Furthermore, the ICRC is not a development institution, nor is it a conflict resolution mediator. Its reputation is based on its independence, impartiality and neutrality in helping victims during armed conflicts. It is that reputation which makes it unique.

To be an ICRC delegate or humanitarian is to accept the fact that there will always be violence and wars. That is the tragic sense of humanitarianism. The original ICRC founders understood that there would be no perpetual peace. Since 1864, various treaties and protocols have elaborated more sophisticated humanitarian norms, but there has never been an illusion that the ICRC needed an exit strategy. It has a humanitarian niche unlike any other organization.

The world is looking for moral compasses. The outbreak of terrorist activities has called into question the basic norms that have been traditionally accepted by the international community. There needs to be an update of those norms to adapt to new situations such as cyberwarfare, drones and urban violence. The nature of wars and violence have evolved since the first meeting of Dunant, Louis Appia, Gustave Moynier General Dufour and Theodor Maunoir in the Old Town of Geneva and the signing of the first humane rules of war in 1864 in the Geneva Town Hall.

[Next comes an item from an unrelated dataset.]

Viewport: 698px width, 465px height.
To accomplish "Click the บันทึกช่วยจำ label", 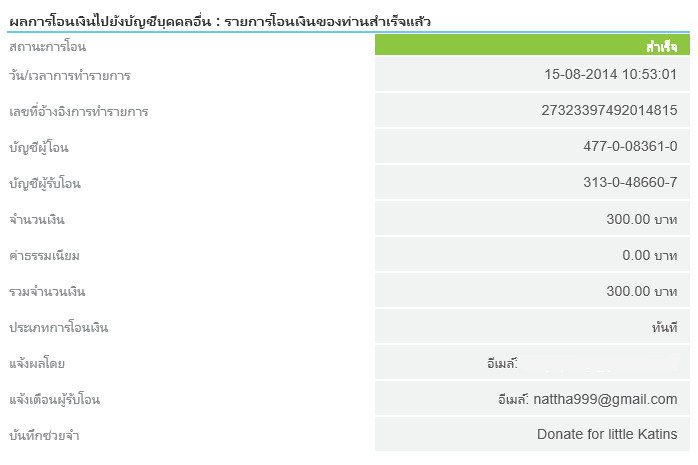I will 44,435.
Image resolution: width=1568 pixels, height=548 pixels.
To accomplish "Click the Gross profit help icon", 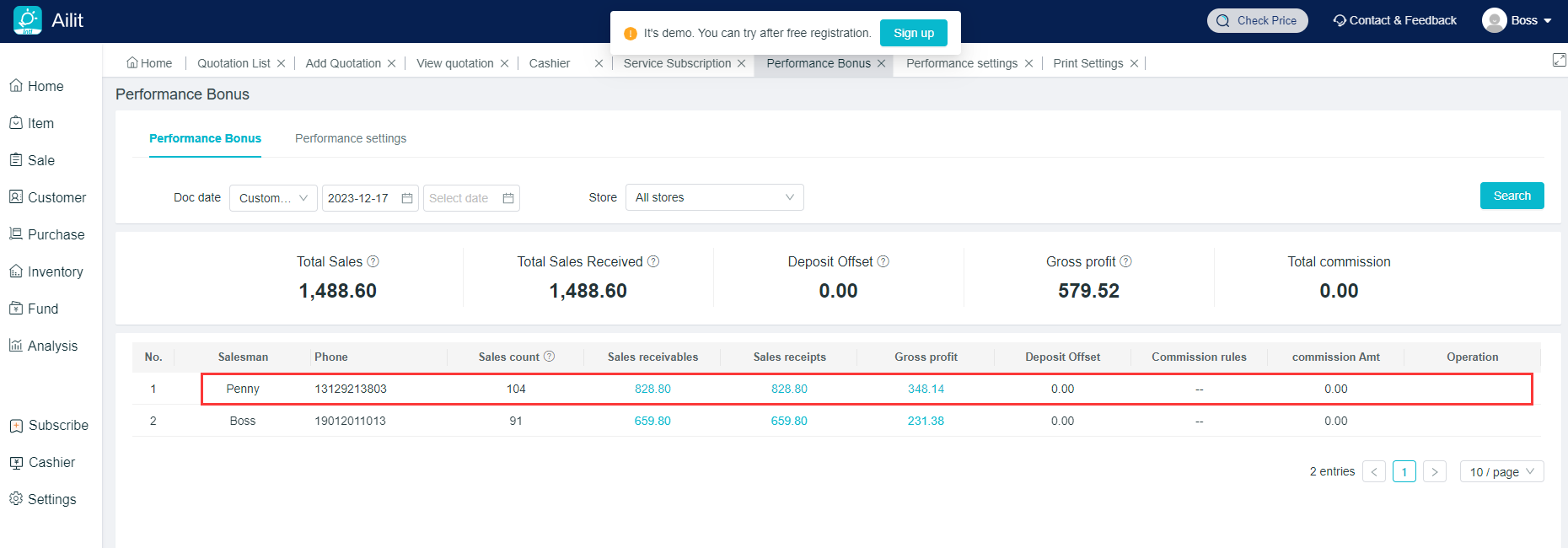I will [1125, 261].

So the debate between Daccord and Germond is not only about Peter Maurer’s membership in the WEF or “tradition vs. change.” The debate is about the very nature of humanitarianism. Dunant wrote: “… in an age when we hear so much of progress and civilization, is it not a matter of urgency, since unhappily we cannot always avoid wars, to press forward in a human and truly civilized spirit the attempt to prevent, or at least alleviate, the horrors of war?’’ That foundation of humanitarianism can never change.

The World Economic Forum touts itself as “an independent international organization committed to improving the state of the world by engaging business, political, academic and other leaders of society to shape global, regional and industry agendas.” Shaping “global, regional and industrial agendas” is a far cry from “preventing or alleviating the horrors of war.” Peter Maurer’s membership in the WEF’s Foundation Board calls into question the ICRC’s humanitarian mandate and the essential separation of the humanitarian from business and politics.